Что касается брата Симеона, то я написал с него портрет точный и подлинный, не приукрашивал, не подправлял. Я никоим образом не превознес его, не возвеличил и не следовал, как на это, по-видимому, намекают, никакой предвзятой цели. Я нарисовал его по методу натуралистов таким, каков он в действительности, этот доблестный святой!
И я вспоминаю этого кроткого, благочестивого человека, которого я видел всего несколько дней тому назад. Он теперь так постарел, что уже не может ходить за своими свиньями. Его ставят чистить овощи на кухне, но отец настоятель иногда позволяет ему навещать прежних своих питомцев. И они не неблагодарны, нет, они бросаются с радостным хрюканьем, когда он приближается к хлевам.
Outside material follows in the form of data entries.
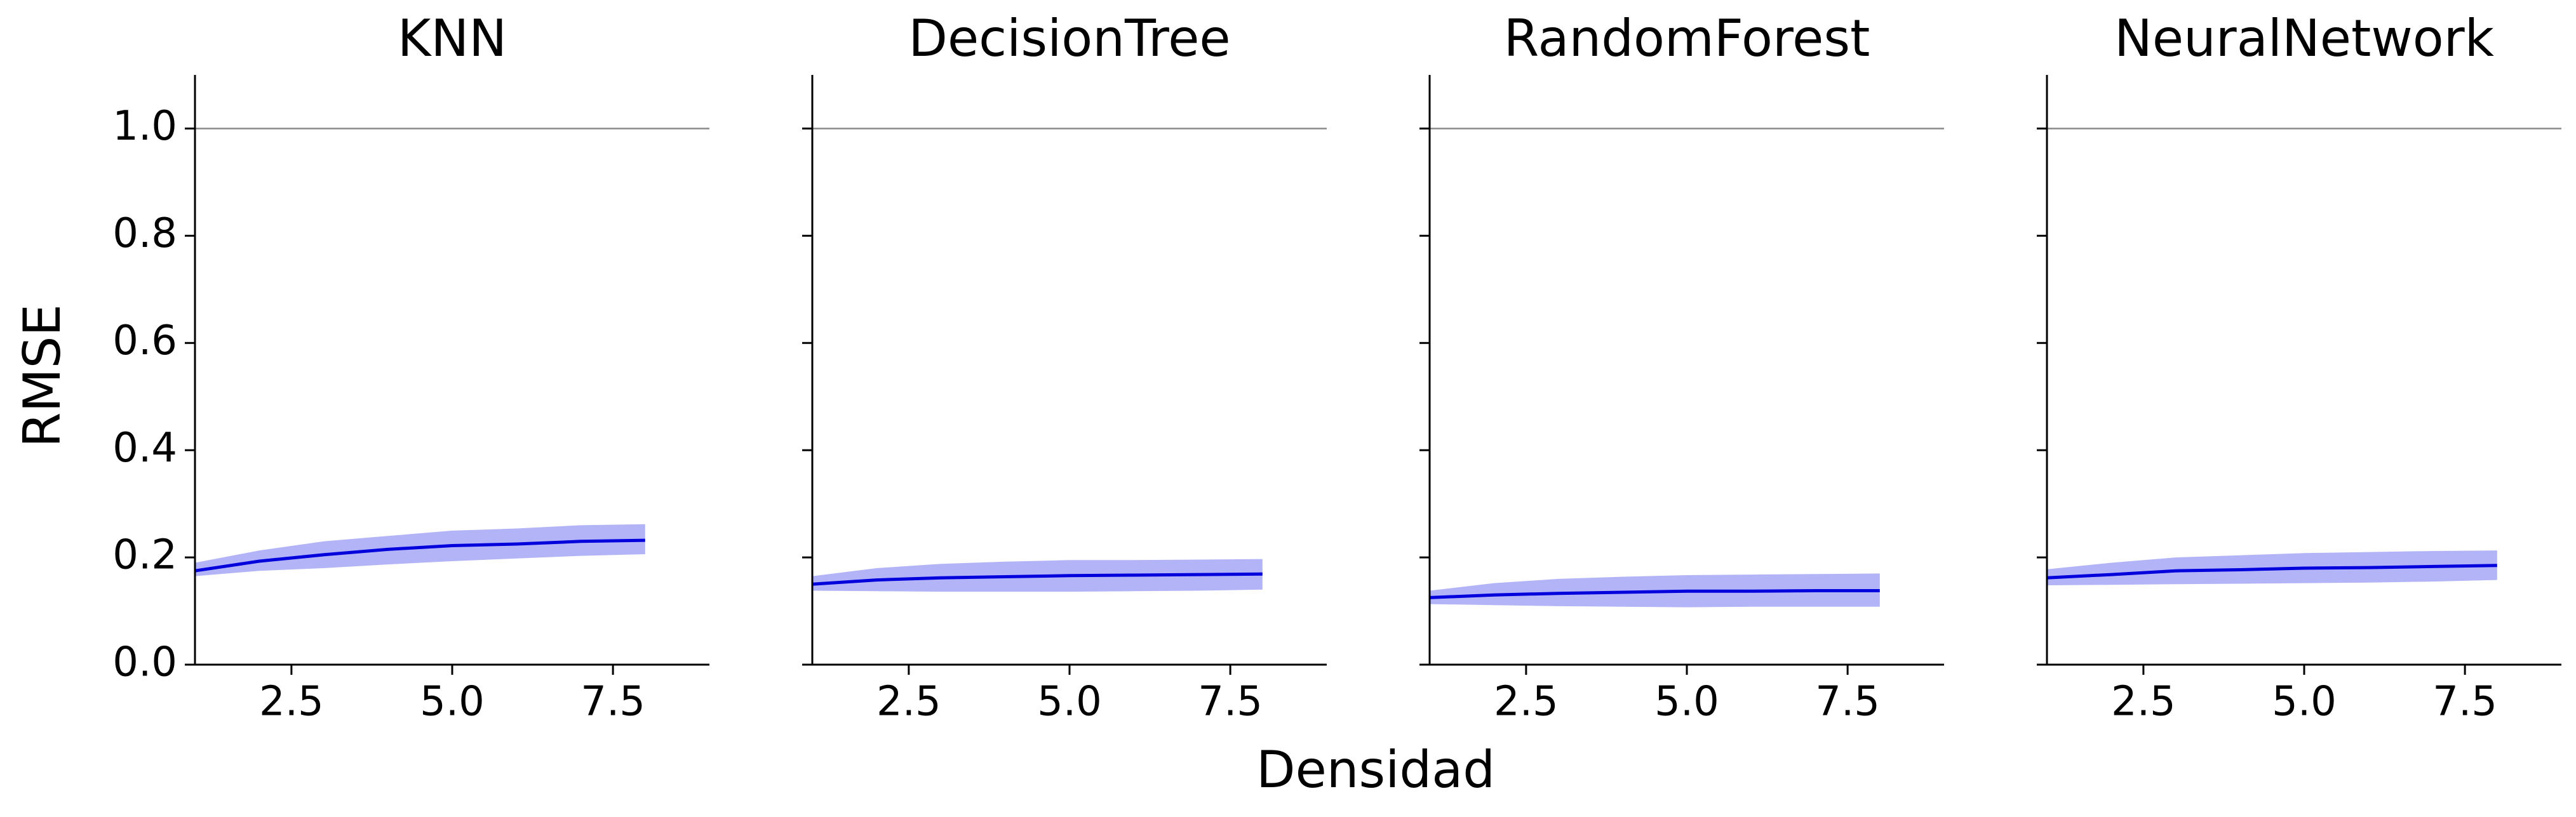 The image size is (2576, 817). Describe the element at coordinates (2304, 38) in the screenshot. I see `panel-title: NeuralNetwork` at that location.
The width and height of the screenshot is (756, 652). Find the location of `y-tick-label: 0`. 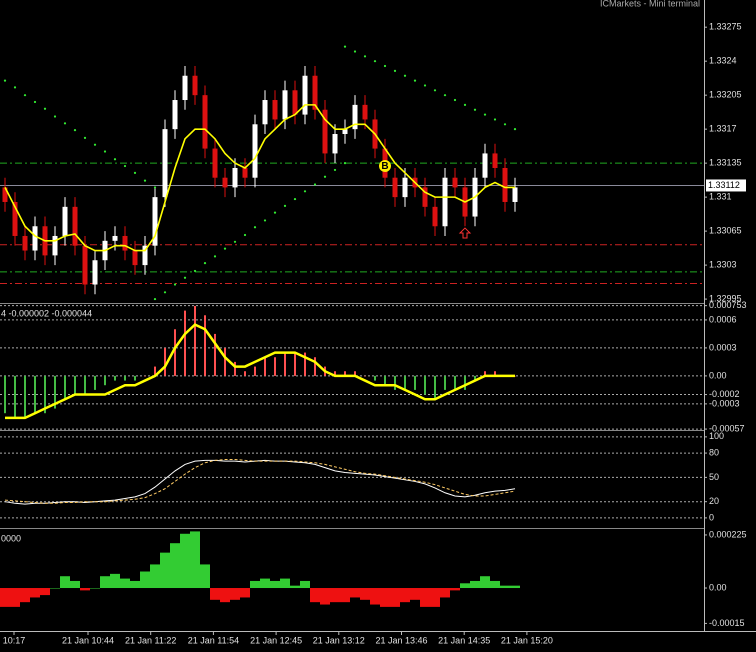

y-tick-label: 0 is located at coordinates (712, 517).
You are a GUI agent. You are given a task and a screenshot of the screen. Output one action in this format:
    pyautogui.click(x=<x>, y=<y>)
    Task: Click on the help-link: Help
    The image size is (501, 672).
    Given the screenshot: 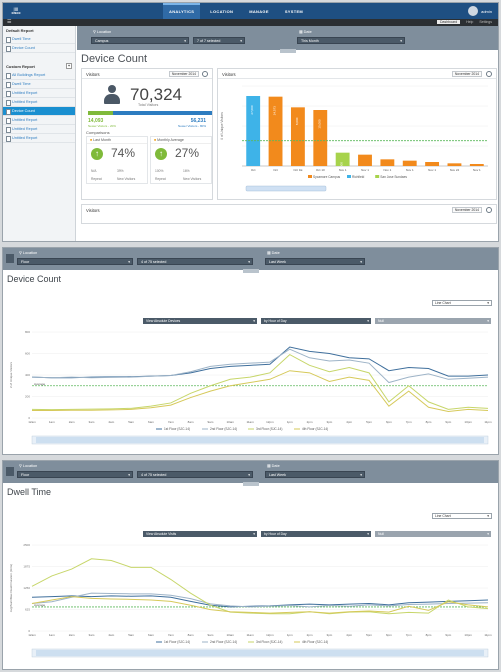 What is the action you would take?
    pyautogui.click(x=470, y=22)
    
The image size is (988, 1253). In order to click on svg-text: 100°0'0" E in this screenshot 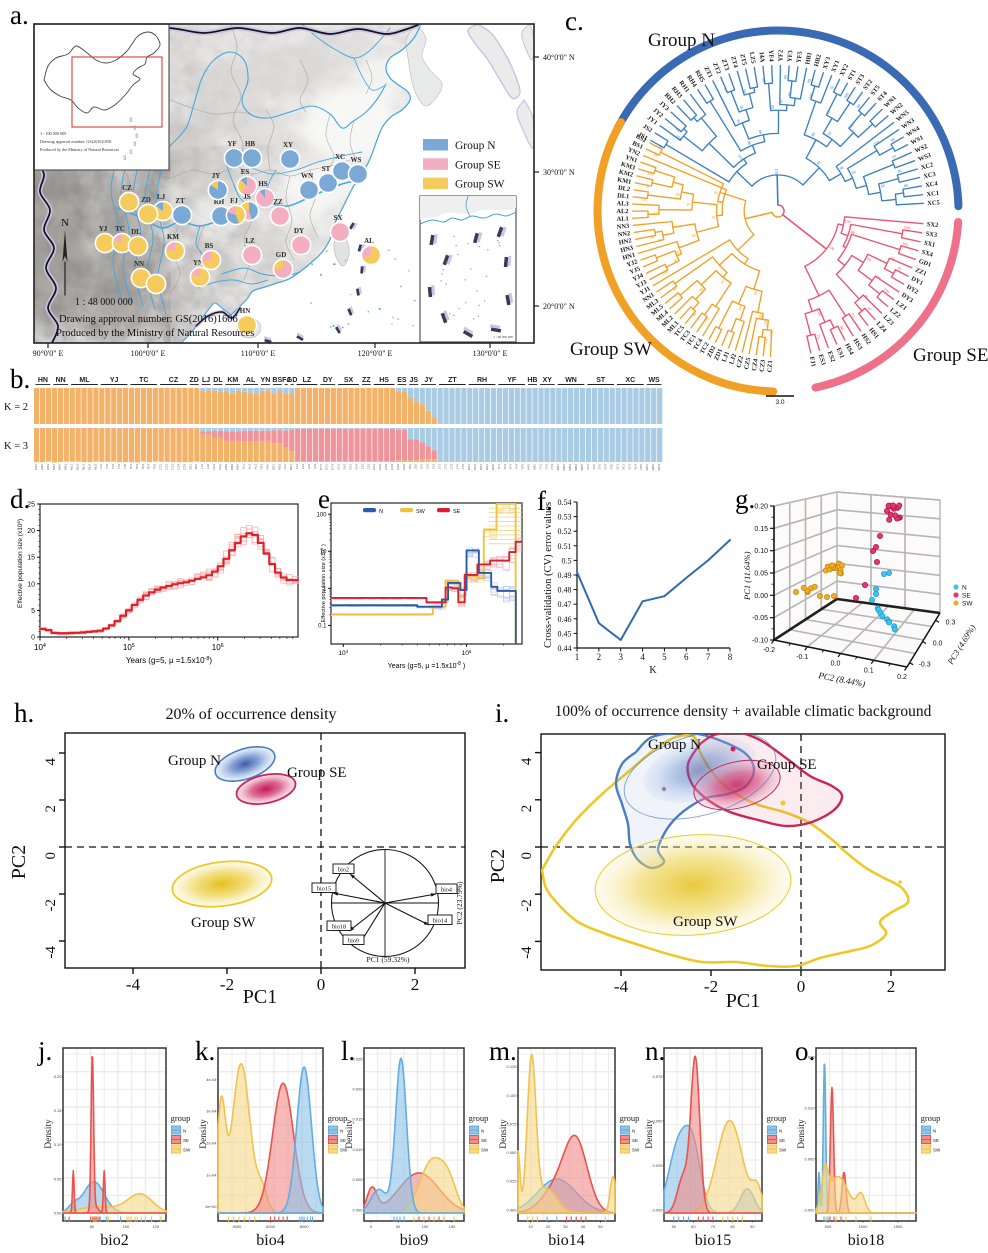, I will do `click(148, 354)`.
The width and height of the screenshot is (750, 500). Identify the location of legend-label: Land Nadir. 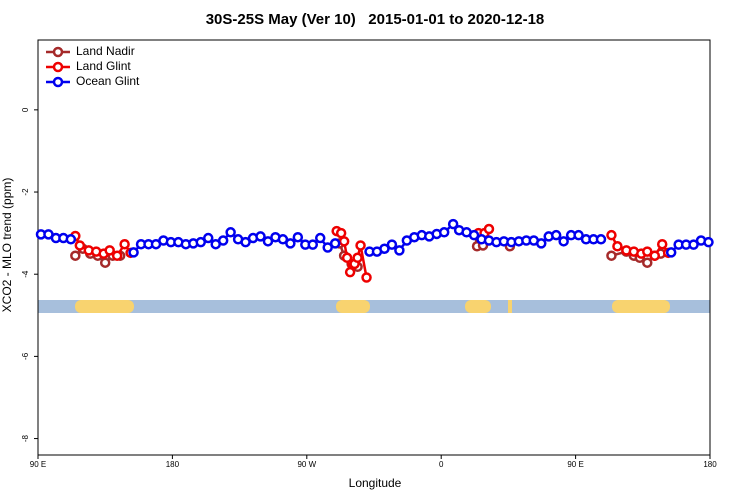
(106, 51).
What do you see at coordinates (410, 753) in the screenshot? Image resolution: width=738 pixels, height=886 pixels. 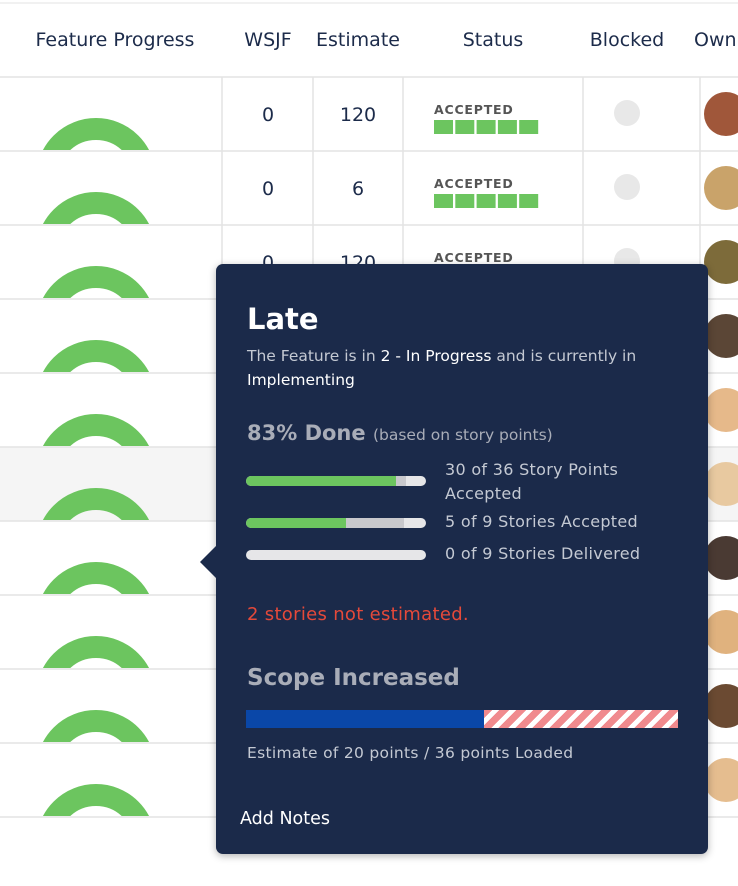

А он, усмехнувшись своей безмятежной улыбкой, ласково ворчит с ними несколько минут и уходит, чтобы снова погрузиться в благостное безмолвие обители. А когда старшие разрешают его на миг от обета молчания, избранник этот дарует нам краткие наставления.
Расскажу, например, такое.
Однажды, когда отец настоятель приказал ему помолиться за больного, он ответил:
— Так как молитвы, исполненные по послушанию, обладают большей силой, чем другие, то прошу вас, высокочтимый отец, укажите мне молитвы, которые я должен произнесть.
— Прочтите три раза «Pater» [2] Отче наш — лат.
и три «Ave» [3] Богородице Дево, радуйся… — лат.
, брат мой.
Старец покачал головой и, на вопрос слегка удивленного настоятеля, признался в своем сомнении: — «Довольно одного Pater» и одного «Ave», сказанных с рачением; говорить больше, значит обнаружить недостаточное упование.
Инок этот не есть исключение, как могло бы показаться. Подобные ему встречаются во всех траппистских обителях, равно как и в других орденах. Я лично знаю еще одного монаха, который переносит меня, когда мне удается встретиться с ним, во времена святого Франциска Ассизского. Он живет, охваченный пламенным восторгом, и точно венцом украшена глава его ореолом птиц.
Ласточки прилетают и гнездятся над его одром, в занимаемой им келье привратника. Радостно вьются они вокруг него, и птенцы, которые учатся летать, опускаются на голову его, плечи, руки, а он неизменно улыбается и творит молитву.
Очевидно, эти животные чувствуют святость, любящую и охраняющую их, ту непорочность, которой мы, люди, уже не постигаем. Вполне понятно, что невероятными кажутся брат Симеон и этот брат привратник в наш век ученого невежества и пошлых мыслей. Для одних они идиоты, для других — безумцы. И ускользает от людей величие этих изумительных отшельников, таких воистину смиренных, таких неподдельно бесхитростных.
Они напоминают нам о Средних веках, и это счастье. Необходимо существование подобных душ, чтобы уравновесить наши. Это божественные оазисы здесь, на земле блаженные убежища, где пребывает Господь, тщетно исходивший пустыню людскую.
Не в обиду будет сказано писателям, образы эти столь же истинны, как и те, что очерчены в моих предыдущих книгах. Они обитают в мире, неведомом непосвященным, только и всего. Я ничуть не преувеличивал, описывая в этой книге неслыханную силу молитв, которою располагают эти иноки.
Надеюсь, что точность моих ответов удовлетворит лиц, вступивших со мною в переписку. Во всяком случае, не оскорбляя милосердия, я могу считать оконченной свою роль посредника, так как теперь известны имя и адрес моего траппистского монастыря.
Мне остается лишь извиниться пред дом Августином, высокочтимым настоятелем траппистского монастыря Нотр-Дам-де-Сен-Иньи, что этим я раскрываю псевдоним, под которым изобразил в прошлом году в печати его обитель.
Я знаю, что он ненавидит шум и желает, чтобы не выставляли напоказ ни его, ни братию его. Но я знаю также, что он искренно любит меня и простит мне, когда подумает, что нескромность эта может принести пользу многим страждущим душам, а мне, в то же время, даст возможность спокойно работать в Париже.
Август. 1896
Протекала первая неделя ноября, неделя, когда творится поминовение усопших. Дюрталь вошел в восемь часов вечера в храм Сен-Сюльпис. Он охотно посещал эту церковь, в ней был прекрасный хор, и вдали от многолюдства толпы он мог сосредоточиться здесь в тишине. Не пугал с наступлением ночи корабль храма, замкнутый давящими сводами. Пусты часто бывали боковые нефы, и тускло светили немногие лампады. Здесь можно было, оставаясь невидимым, испытывать свою душу, чувствуя себя точно дома.